Les Chroniques de l'Imaginaire

Le jardin quantique (L'évolution quantique - 2) - Künsken, Derek

Belisarius Arjona a reçu en paiement de ses services une vedette à inflatons à la pointe de la technologie, il est colossalement riche, sa bien-aimée Cassandra Mejia demeure avec lui et ils disposent d'une quantité si monstrueuse de données qu'ils pourraient passer leur vie à les étudier et faire avancer les connaissances sur les trous de ver : le rêve de tous les homo quantus, génétiquement programmés pour la curiosité scientifique. Ce pourrait être le bonheur parfait.

Il y a pourtant un hic : Belisarius est devenu l'homme le plus recherché de l'univers. La Congrégation vénusienne n'a pas digéré qu'il ait aidé la Force expéditionnaire perdue de l'Union subsaharienne à traverser le trou de ver des Fantoches, la mettant en position de se rebeller ouvertement contre sa nation suzeraine. L'Union n'a pas digéré qu'il l'ait doublée et ait volé ses trous de ver jumelés permettant de voyager dans le temps. Ses ennemis sont aussi furieux que puissants. L'arnaqueur ne peut qu'assister, impuissant, à l'atomisation de la Mansarde, l'habitat où vivent l'intégralité des autres homo quantus, un peuple par nature contemplatif et pacifiste.

Impuissant ? Pas si sûr.
"On ne peut pas ouvrir la boîte du chat de Schrödinger, constater qu'il est mort, puis revenir à la superposition d'états quantiques antérieure. Les observations ne peuvent pas ne plus avoir été faites." Mais si Belisarius a vu l'explosion de loin, il n'a pas constaté ses effets. Comme le chat de Schrödinger, les homo quantus ne sont ni morts ni vivants, ou les deux à la fois, tant qu'il n'a pas observé les morts de près. En remontant le temps, il peut encore les sauver puisque seule l'explosion est un fait avéré.

Le jardin quantique enchaîne directement, quelques semaines après les événements finaux de Le magicien quantique. L'auteur ne s'embarrasse pas de répétitions, je vous déconseille donc de lire ce deuxième tome sans avoir préalablement lu le précédent. On entre directement dans le vif du sujet, sans lourde explication sur l'univers, le roman est ainsi dénué des longueurs qui parsemaient le premier roman. Le rythme ne retombe pas, et si les personnages réfléchissent souvent, ils ne se perdent pas dans des réflexions interminables.
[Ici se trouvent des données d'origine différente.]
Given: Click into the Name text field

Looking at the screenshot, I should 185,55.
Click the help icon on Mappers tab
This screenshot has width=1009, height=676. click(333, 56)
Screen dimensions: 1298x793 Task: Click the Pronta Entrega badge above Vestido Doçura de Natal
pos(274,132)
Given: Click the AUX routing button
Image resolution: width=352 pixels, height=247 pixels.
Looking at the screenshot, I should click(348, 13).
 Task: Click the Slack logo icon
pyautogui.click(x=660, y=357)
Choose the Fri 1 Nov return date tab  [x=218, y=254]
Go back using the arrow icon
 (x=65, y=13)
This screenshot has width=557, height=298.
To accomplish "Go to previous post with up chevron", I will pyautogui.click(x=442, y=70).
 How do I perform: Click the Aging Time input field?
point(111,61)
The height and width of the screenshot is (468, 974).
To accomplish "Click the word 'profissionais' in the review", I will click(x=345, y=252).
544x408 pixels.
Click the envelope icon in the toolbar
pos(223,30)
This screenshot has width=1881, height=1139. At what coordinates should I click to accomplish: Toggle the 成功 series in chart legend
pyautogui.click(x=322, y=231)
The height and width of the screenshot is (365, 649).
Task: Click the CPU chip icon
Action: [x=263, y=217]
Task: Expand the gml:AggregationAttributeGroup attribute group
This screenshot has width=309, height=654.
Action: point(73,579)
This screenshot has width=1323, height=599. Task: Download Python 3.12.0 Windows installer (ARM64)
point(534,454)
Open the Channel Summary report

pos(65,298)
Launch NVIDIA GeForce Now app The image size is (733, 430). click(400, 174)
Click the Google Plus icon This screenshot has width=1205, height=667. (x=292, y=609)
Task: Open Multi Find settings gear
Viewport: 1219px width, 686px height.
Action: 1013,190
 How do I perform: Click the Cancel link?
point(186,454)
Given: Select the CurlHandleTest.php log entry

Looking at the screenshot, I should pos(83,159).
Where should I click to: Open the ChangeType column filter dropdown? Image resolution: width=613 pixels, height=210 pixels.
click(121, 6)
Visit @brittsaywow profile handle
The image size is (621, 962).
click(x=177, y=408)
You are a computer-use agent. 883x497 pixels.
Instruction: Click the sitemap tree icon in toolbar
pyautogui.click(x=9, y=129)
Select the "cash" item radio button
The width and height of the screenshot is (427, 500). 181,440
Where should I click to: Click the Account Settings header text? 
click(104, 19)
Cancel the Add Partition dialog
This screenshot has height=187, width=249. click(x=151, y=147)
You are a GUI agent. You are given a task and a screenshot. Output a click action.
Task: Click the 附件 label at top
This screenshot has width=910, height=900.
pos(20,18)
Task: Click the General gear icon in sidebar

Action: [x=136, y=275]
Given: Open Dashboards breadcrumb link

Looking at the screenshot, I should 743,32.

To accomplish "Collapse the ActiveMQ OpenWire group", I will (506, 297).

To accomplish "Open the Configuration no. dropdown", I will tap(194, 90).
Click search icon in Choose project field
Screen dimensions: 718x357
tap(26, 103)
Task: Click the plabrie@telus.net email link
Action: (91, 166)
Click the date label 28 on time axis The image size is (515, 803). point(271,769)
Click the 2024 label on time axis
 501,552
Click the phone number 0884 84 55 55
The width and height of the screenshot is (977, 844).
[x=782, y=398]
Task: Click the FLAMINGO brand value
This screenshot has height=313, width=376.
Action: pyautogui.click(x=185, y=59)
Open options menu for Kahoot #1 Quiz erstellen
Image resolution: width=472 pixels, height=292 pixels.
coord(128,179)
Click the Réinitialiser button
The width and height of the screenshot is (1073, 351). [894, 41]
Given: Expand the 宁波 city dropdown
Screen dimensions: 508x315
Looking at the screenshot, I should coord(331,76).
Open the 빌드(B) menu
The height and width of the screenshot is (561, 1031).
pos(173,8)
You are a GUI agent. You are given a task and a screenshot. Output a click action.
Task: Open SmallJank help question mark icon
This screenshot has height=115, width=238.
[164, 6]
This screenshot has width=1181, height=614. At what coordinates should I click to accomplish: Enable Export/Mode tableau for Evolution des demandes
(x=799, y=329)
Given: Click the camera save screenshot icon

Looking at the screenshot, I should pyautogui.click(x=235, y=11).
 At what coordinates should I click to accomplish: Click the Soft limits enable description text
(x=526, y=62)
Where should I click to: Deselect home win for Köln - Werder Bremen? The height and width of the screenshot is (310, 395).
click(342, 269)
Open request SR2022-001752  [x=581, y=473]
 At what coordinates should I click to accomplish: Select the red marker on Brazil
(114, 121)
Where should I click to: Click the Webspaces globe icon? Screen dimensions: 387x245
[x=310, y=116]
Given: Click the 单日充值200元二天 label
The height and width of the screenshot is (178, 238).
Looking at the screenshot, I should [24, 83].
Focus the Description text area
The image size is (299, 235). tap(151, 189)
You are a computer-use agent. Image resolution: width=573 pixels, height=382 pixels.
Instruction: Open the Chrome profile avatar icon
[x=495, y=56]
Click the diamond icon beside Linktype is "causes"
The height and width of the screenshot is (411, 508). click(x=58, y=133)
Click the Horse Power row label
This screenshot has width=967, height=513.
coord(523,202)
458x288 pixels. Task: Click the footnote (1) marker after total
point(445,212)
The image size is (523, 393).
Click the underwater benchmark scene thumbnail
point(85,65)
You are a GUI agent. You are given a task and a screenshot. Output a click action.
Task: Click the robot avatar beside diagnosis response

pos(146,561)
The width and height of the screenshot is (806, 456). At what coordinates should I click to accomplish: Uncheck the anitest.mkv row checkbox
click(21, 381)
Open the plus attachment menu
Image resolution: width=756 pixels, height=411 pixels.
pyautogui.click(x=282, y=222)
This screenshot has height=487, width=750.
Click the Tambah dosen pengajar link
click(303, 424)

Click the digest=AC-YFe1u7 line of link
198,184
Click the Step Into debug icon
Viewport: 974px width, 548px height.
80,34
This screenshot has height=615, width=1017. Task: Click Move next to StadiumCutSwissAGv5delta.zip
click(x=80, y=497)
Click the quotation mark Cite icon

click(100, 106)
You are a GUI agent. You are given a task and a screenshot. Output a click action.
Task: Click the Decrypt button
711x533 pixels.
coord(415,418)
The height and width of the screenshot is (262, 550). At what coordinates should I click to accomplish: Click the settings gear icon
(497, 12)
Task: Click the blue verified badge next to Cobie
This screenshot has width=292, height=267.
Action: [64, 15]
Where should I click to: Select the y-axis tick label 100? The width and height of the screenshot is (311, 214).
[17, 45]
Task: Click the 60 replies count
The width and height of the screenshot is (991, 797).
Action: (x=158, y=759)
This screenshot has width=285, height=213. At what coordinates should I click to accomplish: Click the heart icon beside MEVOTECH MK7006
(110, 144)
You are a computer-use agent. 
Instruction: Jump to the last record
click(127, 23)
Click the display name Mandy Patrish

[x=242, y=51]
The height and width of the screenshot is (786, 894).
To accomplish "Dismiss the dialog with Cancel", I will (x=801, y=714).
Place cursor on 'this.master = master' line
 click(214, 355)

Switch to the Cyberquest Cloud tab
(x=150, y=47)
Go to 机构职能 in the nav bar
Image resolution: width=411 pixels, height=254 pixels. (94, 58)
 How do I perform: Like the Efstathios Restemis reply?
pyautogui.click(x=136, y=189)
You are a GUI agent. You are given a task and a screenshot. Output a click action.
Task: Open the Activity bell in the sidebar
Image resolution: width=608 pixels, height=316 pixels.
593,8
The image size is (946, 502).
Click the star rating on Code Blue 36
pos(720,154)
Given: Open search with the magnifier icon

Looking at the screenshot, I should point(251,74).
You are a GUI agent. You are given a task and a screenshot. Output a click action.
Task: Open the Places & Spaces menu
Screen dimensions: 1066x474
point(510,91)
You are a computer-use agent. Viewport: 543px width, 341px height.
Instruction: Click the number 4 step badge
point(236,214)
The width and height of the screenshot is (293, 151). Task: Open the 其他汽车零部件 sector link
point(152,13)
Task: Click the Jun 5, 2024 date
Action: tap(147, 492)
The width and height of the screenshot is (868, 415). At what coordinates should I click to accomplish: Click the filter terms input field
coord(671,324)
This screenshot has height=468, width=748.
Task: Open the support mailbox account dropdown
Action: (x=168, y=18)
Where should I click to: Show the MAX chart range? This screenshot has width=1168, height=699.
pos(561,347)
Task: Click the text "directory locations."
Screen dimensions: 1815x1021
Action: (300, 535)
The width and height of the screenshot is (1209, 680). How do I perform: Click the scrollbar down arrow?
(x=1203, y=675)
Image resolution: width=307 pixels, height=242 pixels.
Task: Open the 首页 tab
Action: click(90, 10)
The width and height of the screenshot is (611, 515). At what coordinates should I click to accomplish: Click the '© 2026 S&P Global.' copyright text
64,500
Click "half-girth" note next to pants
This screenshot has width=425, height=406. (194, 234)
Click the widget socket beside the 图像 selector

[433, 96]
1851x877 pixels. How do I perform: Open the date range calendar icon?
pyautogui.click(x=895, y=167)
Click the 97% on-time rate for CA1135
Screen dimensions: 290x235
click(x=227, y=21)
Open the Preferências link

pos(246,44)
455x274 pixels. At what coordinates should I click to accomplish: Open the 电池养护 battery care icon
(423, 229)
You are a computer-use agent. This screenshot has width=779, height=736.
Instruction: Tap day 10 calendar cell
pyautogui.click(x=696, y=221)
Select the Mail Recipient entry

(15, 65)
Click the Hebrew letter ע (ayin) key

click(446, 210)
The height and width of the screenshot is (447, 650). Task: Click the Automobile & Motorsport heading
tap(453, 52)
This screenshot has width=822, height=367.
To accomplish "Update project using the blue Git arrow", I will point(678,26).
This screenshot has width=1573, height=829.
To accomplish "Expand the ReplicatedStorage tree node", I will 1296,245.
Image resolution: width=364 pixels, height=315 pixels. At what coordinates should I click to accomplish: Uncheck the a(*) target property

Alors que Derek Künsken concentrait son intrigue précédente sur l'ingéniosité d'une arnaque à tiroirs et à grande échelle, il change de registre ici pour mettre en avant le voyage dans le temps et la physique quantique. Que cela ne vous fasse pas peur ! Nul besoin de connaissances scientifiques approfondies pour comprendre l'histoire, vous devez juste avoir déjà entendu parler du paradoxe du grand-père et du chat de Schrödinger, tout reste très fluide et facile à comprendre. L'intrigue est bonne, c'est intelligent et avec une vraie tonalité SF, un vrai plaisir de lecture !

L'auteur n'introduit guère de nouveaux personnages et concentre le récit sur ceux que l'on connait déjà. Belisarius et Ayen Iekanjika - la cheffe d'état major de la Force expéditionnaire de l'Union - vont opérer en duo, sous couverture plusieurs décennies dans le passé, avec l'assistance bien pratique de Saint Matthieu, l'Intelligence Artificielle si douée pour pénétrer les systèmes informatiques protégés. Cassandra et Vincent Stills, le pilote Bâtard, les attendent sagement à l'intérieur du portail temporel, dans un espace à vingt-deux dimensions pour le moins déstabilisant où ils ne sont malheureusement pas seuls. Le récit suit tous les personnages, et notamment Belisarius que sa nature trop curieuse va mener à commettre un acte dont il aura du mal à se remettre (et si cette information a attisé votre propre curiosité, vous n'avez plus qu'à lire le livre !). Lui qui cherchait déjà la rédemption de ses fautes ! Cependant, l'accent est plutôt mis sur Ayen Iekanjika, qui va découvrir des secrets qu'elle aurait préféré ignorer et être confrontée à des choix qui vont bien au-delà de la mission à laquelle elle s'était préparée. C'est un plaisir d'apprendre à connaître de manière plus approfondie ce personnage, qui va devoir remettre en cause les fondations de son existence. 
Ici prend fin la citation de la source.